======== RECORD EXCERPTS ========
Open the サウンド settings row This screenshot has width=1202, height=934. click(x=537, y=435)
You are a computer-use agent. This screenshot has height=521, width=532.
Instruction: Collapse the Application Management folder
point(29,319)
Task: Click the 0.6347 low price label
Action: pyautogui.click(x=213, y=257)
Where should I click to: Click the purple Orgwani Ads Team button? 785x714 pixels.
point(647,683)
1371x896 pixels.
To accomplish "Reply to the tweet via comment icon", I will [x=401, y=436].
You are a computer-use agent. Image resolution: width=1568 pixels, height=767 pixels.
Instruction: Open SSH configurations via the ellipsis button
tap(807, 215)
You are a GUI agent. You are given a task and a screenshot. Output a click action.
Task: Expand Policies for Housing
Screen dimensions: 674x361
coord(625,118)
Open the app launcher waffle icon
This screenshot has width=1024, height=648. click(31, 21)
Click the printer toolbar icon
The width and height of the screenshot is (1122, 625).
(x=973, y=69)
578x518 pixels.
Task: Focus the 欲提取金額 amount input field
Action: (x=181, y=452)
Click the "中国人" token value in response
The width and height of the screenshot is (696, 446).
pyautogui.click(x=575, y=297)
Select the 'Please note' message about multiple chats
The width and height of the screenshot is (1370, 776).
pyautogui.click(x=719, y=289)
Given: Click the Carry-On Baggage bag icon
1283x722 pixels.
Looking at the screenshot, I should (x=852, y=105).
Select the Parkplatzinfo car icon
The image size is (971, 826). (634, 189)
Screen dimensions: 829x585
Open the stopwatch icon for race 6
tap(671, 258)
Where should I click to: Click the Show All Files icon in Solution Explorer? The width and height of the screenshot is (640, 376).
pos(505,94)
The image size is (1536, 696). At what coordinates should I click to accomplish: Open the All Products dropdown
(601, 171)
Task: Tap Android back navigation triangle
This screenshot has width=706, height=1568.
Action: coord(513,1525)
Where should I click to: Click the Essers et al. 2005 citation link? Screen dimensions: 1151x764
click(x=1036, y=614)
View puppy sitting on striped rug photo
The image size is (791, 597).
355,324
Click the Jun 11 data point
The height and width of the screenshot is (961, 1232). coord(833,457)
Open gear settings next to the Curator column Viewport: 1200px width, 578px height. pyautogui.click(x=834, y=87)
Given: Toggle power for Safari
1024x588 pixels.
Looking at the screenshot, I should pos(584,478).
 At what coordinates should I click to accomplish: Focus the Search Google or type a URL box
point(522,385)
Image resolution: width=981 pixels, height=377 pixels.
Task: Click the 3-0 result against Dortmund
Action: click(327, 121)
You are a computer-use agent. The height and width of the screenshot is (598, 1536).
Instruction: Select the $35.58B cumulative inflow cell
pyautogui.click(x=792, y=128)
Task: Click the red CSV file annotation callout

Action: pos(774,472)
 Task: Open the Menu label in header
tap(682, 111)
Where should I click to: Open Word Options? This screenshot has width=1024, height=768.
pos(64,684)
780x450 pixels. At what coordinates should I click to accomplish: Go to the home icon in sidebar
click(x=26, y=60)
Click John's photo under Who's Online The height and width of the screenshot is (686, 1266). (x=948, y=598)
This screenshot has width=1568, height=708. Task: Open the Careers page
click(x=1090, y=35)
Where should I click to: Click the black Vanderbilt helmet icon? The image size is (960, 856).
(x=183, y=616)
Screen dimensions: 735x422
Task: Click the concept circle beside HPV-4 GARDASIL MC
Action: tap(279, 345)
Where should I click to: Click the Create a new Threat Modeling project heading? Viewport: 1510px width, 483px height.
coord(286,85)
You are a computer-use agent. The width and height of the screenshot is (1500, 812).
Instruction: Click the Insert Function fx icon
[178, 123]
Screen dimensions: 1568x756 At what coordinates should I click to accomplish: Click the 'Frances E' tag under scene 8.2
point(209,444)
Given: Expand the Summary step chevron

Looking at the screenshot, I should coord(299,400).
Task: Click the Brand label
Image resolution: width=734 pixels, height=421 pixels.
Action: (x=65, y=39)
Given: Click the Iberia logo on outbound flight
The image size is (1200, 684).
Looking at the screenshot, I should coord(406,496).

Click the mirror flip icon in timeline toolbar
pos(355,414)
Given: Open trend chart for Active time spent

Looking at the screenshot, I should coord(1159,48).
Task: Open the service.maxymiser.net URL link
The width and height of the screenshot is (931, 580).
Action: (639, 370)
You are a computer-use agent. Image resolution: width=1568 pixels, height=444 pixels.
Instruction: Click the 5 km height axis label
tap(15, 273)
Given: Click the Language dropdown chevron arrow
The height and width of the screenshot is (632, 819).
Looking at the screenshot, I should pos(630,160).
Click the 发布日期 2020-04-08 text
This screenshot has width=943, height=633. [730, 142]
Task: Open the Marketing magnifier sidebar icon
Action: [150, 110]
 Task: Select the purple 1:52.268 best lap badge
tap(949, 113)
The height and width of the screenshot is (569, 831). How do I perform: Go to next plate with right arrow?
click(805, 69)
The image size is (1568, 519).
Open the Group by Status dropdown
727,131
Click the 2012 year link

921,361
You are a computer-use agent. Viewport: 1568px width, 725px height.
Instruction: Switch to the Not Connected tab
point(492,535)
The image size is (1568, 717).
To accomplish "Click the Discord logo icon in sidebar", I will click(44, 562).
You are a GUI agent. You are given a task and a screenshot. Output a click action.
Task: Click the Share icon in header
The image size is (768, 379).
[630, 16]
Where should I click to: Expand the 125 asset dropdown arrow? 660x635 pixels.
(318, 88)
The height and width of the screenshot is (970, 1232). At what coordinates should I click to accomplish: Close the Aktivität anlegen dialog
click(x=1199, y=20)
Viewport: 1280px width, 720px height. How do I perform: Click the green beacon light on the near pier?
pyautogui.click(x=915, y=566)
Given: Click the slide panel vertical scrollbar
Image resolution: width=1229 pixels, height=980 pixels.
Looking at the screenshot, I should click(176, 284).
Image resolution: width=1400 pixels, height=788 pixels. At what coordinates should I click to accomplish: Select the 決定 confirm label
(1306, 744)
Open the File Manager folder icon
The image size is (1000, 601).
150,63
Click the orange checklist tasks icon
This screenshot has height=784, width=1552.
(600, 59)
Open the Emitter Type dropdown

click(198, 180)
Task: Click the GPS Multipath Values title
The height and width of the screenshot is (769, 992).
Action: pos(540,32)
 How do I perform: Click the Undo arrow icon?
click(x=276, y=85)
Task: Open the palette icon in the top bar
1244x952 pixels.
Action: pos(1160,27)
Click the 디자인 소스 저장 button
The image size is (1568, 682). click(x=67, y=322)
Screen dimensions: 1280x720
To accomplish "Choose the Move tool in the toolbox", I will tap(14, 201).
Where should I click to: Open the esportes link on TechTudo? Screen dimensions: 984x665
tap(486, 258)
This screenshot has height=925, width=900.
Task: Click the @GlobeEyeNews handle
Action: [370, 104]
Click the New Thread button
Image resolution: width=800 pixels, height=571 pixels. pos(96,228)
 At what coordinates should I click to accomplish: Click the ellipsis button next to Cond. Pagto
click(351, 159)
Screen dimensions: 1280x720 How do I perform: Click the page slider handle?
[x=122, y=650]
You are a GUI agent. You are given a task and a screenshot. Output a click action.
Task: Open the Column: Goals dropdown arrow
========
INSTRUCTIONS FOR THE TASK
Write down the entries above again. Copy them word for word.

ANSWER
Open the サウンド settings row This screenshot has width=1202, height=934. click(x=537, y=435)
You are a computer-use agent. This screenshot has height=521, width=532.
Instruction: Collapse the Application Management folder
point(29,319)
Task: Click the 0.6347 low price label
Action: pyautogui.click(x=213, y=257)
Where should I click to: Click the purple Orgwani Ads Team button? 785x714 pixels.
point(647,683)
1371x896 pixels.
To accomplish "Reply to the tweet via comment icon", I will [x=401, y=436].
You are a computer-use agent. Image resolution: width=1568 pixels, height=767 pixels.
Instruction: Open SSH configurations via the ellipsis button
tap(807, 215)
You are a GUI agent. You are given a task and a screenshot. Output a click action.
Task: Expand Policies for Housing
Screen dimensions: 674x361
coord(625,118)
Open the app launcher waffle icon
This screenshot has width=1024, height=648. click(31, 21)
Click the printer toolbar icon
The width and height of the screenshot is (1122, 625).
(x=973, y=69)
578x518 pixels.
Task: Focus the 欲提取金額 amount input field
Action: (x=181, y=452)
Click the "中国人" token value in response
The width and height of the screenshot is (696, 446).
pyautogui.click(x=575, y=297)
Select the 'Please note' message about multiple chats
The width and height of the screenshot is (1370, 776).
pyautogui.click(x=719, y=289)
Given: Click the Carry-On Baggage bag icon
1283x722 pixels.
Looking at the screenshot, I should (x=852, y=105).
Select the Parkplatzinfo car icon
The image size is (971, 826). (634, 189)
Screen dimensions: 829x585
Open the stopwatch icon for race 6
tap(671, 258)
Where should I click to: Click the Show All Files icon in Solution Explorer? The width and height of the screenshot is (640, 376).
pos(505,94)
The image size is (1536, 696). At what coordinates should I click to accomplish: Open the All Products dropdown
(601, 171)
Task: Tap Android back navigation triangle
This screenshot has width=706, height=1568.
Action: coord(513,1525)
Where should I click to: Click the Essers et al. 2005 citation link? Screen dimensions: 1151x764
click(x=1036, y=614)
View puppy sitting on striped rug photo
The image size is (791, 597).
355,324
Click the Jun 11 data point
The height and width of the screenshot is (961, 1232). coord(833,457)
Open gear settings next to the Curator column Viewport: 1200px width, 578px height. pyautogui.click(x=834, y=87)
Given: Toggle power for Safari
1024x588 pixels.
Looking at the screenshot, I should pos(584,478).
 At what coordinates should I click to accomplish: Focus the Search Google or type a URL box
point(522,385)
Image resolution: width=981 pixels, height=377 pixels.
Task: Click the 3-0 result against Dortmund
Action: click(327, 121)
You are a computer-use agent. The height and width of the screenshot is (598, 1536).
Instruction: Select the $35.58B cumulative inflow cell
pyautogui.click(x=792, y=128)
Task: Click the red CSV file annotation callout

Action: pos(774,472)
 Task: Open the Menu label in header
tap(682, 111)
Where should I click to: Open Word Options? This screenshot has width=1024, height=768.
pos(64,684)
780x450 pixels. At what coordinates should I click to accomplish: Go to the home icon in sidebar
click(x=26, y=60)
Click John's photo under Who's Online The height and width of the screenshot is (686, 1266). (x=948, y=598)
This screenshot has width=1568, height=708. Task: Open the Careers page
click(x=1090, y=35)
Where should I click to: Click the black Vanderbilt helmet icon? The image size is (960, 856).
(x=183, y=616)
Screen dimensions: 735x422
Task: Click the concept circle beside HPV-4 GARDASIL MC
Action: tap(279, 345)
Where should I click to: Click the Create a new Threat Modeling project heading? Viewport: 1510px width, 483px height.
coord(286,85)
You are a computer-use agent. The width and height of the screenshot is (1500, 812).
Instruction: Click the Insert Function fx icon
[178, 123]
Screen dimensions: 1568x756 At what coordinates should I click to accomplish: Click the 'Frances E' tag under scene 8.2
point(209,444)
Given: Expand the Summary step chevron

Looking at the screenshot, I should coord(299,400).
Task: Click the Brand label
Image resolution: width=734 pixels, height=421 pixels.
Action: (x=65, y=39)
Given: Click the Iberia logo on outbound flight
The image size is (1200, 684).
Looking at the screenshot, I should coord(406,496).

Click the mirror flip icon in timeline toolbar
pos(355,414)
Given: Open trend chart for Active time spent

Looking at the screenshot, I should coord(1159,48).
Task: Open the service.maxymiser.net URL link
The width and height of the screenshot is (931, 580).
Action: (639, 370)
You are a computer-use agent. Image resolution: width=1568 pixels, height=444 pixels.
Instruction: Click the 5 km height axis label
tap(15, 273)
Given: Click the Language dropdown chevron arrow
The height and width of the screenshot is (632, 819).
Looking at the screenshot, I should pos(630,160).
Click the 发布日期 2020-04-08 text
This screenshot has width=943, height=633. [730, 142]
Task: Open the Marketing magnifier sidebar icon
Action: [150, 110]
 Task: Select the purple 1:52.268 best lap badge
tap(949, 113)
The height and width of the screenshot is (569, 831). How do I perform: Go to next plate with right arrow?
click(805, 69)
The image size is (1568, 519).
Open the Group by Status dropdown
727,131
Click the 2012 year link

921,361
You are a computer-use agent. Viewport: 1568px width, 725px height.
Instruction: Switch to the Not Connected tab
point(492,535)
The image size is (1568, 717).
To accomplish "Click the Discord logo icon in sidebar", I will click(44, 562).
You are a GUI agent. You are given a task and a screenshot. Output a click action.
Task: Click the Share icon in header
The image size is (768, 379).
[630, 16]
Where should I click to: Expand the 125 asset dropdown arrow? 660x635 pixels.
(318, 88)
The height and width of the screenshot is (970, 1232). At what coordinates should I click to accomplish: Close the Aktivität anlegen dialog
click(x=1199, y=20)
Viewport: 1280px width, 720px height. How do I perform: Click the green beacon light on the near pier?
pyautogui.click(x=915, y=566)
Given: Click the slide panel vertical scrollbar
Image resolution: width=1229 pixels, height=980 pixels.
Looking at the screenshot, I should click(176, 284).
Image resolution: width=1400 pixels, height=788 pixels. At what coordinates should I click to accomplish: Select the 決定 confirm label
(1306, 744)
Open the File Manager folder icon
The image size is (1000, 601).
150,63
Click the orange checklist tasks icon
This screenshot has height=784, width=1552.
(600, 59)
Open the Emitter Type dropdown

click(198, 180)
Task: Click the GPS Multipath Values title
The height and width of the screenshot is (769, 992).
Action: pos(540,32)
 How do I perform: Click the Undo arrow icon?
click(x=276, y=85)
Task: Open the palette icon in the top bar
1244x952 pixels.
Action: pos(1160,27)
Click the 디자인 소스 저장 button
The image size is (1568, 682). click(x=67, y=322)
Screen dimensions: 1280x720
To accomplish "Choose the Move tool in the toolbox", I will tap(14, 201).
Where should I click to: Open the esportes link on TechTudo? Screen dimensions: 984x665
tap(486, 258)
This screenshot has height=925, width=900.
Task: Click the @GlobeEyeNews handle
Action: [370, 104]
Click the New Thread button
Image resolution: width=800 pixels, height=571 pixels. pos(96,228)
 At what coordinates should I click to accomplish: Click the ellipsis button next to Cond. Pagto
click(351, 159)
Screen dimensions: 1280x720 How do I perform: Click the page slider handle?
[x=122, y=650]
You are a GUI agent. You are given a task and a screenshot. Output a click action.
Task: Open the Column: Goals dropdown arrow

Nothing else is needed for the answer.